Do statements (a), (b), and (c) agree with the text on Bratslav? For each, answer yes or no and quote the deciding words. (a) Bratslav lies on the Southern Bug river. (b) The first written mention of Bratslav dates to 1569. (c) Breslov Hasidism originated in the town.

EXTRACT:
————————
Rural locality in Vinnytsia Oblast, Ukraine

Bratslav (Брацлав, /uk/; בראַסלעװ) is a rural settlement in Tulchyn Raion, Vinnytsia Oblast, Ukraine, on the Southern Bug river. It is a historic centre of eastern Podolia and was formerly the capital of the Bracław Voivodeship of the Polish–Lithuanian Commonwealth. Population: .

==Name==
In addition to the Ukrainian name Брацлав (Bratslav), the town is known in Polish as Bracław and in Yiddish as בראַסלעװ (Bratslev). The name is also rendered as Breslev or Breslov, particularly in connection with Breslov Hasidism, which originated in the town.

==History==
The first written mention of Bratslav dates to 1362. It belonged to the Grand Duchy of Lithuania until the Union of Lublin in 1569, when it became part of the Crown of the Kingdom of Poland within the Polish–Lithuanian Commonwealth.
————————
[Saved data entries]
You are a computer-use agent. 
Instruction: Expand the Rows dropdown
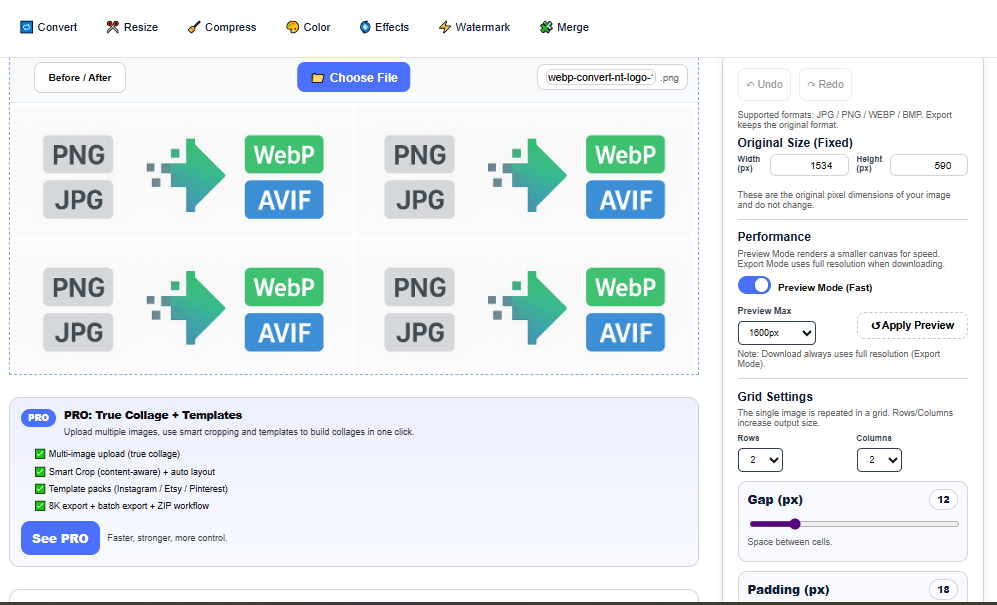[760, 460]
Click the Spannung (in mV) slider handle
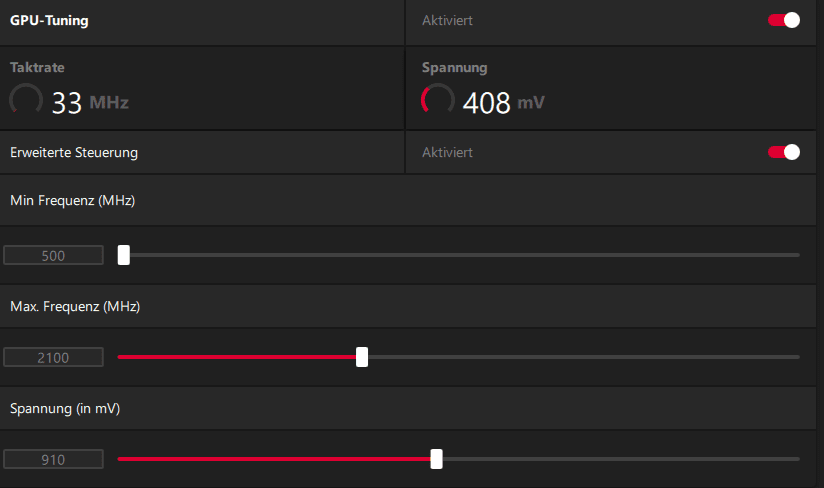The image size is (824, 488). tap(436, 459)
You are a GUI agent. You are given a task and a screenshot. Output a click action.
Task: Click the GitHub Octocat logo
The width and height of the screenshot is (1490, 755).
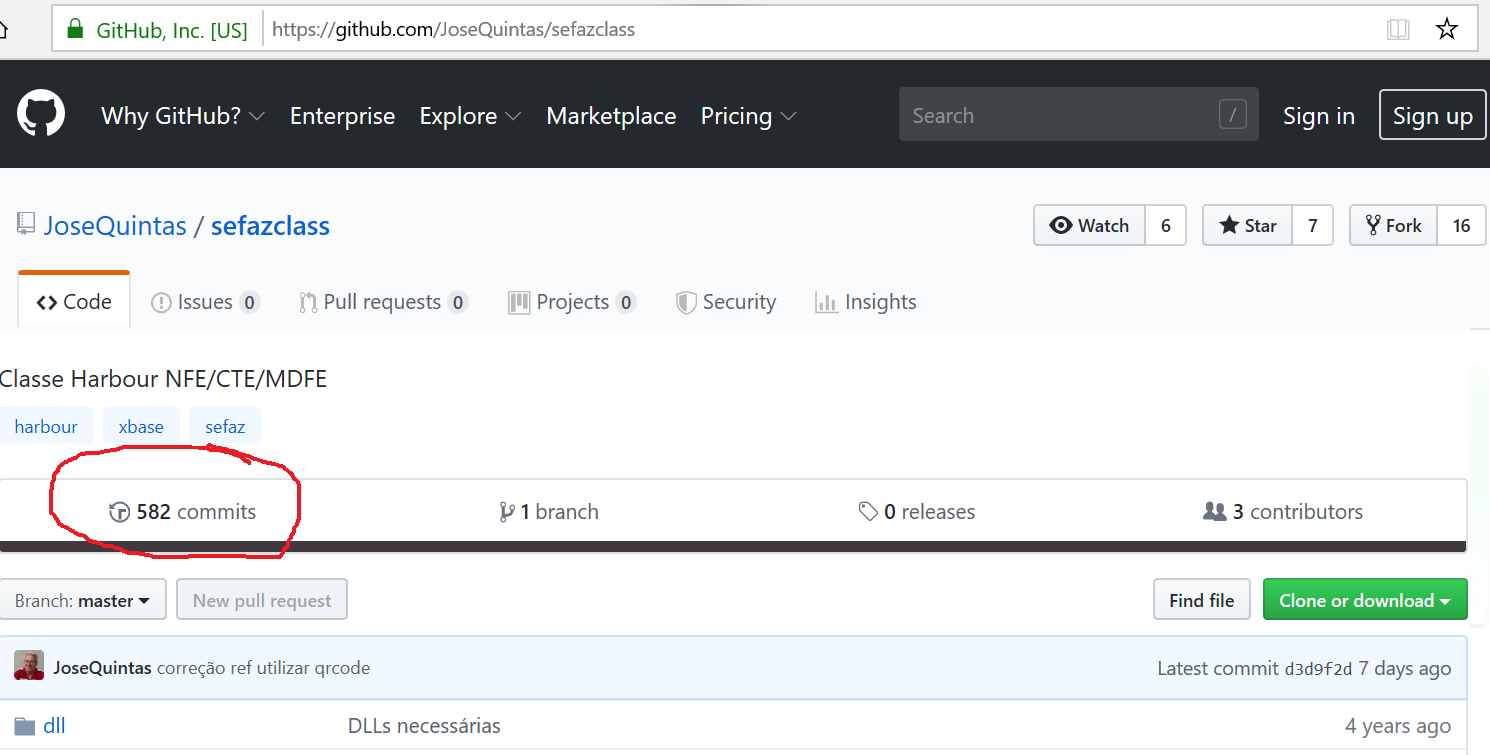41,115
————————
ANSWER TO THIS EXERCISE:
(a) Yes: "on the Southern Bug river"
(b) No: "The first written mention of Bratslav dates to 1362."
(c) Yes: "Breslov Hasidism, which originated in the town"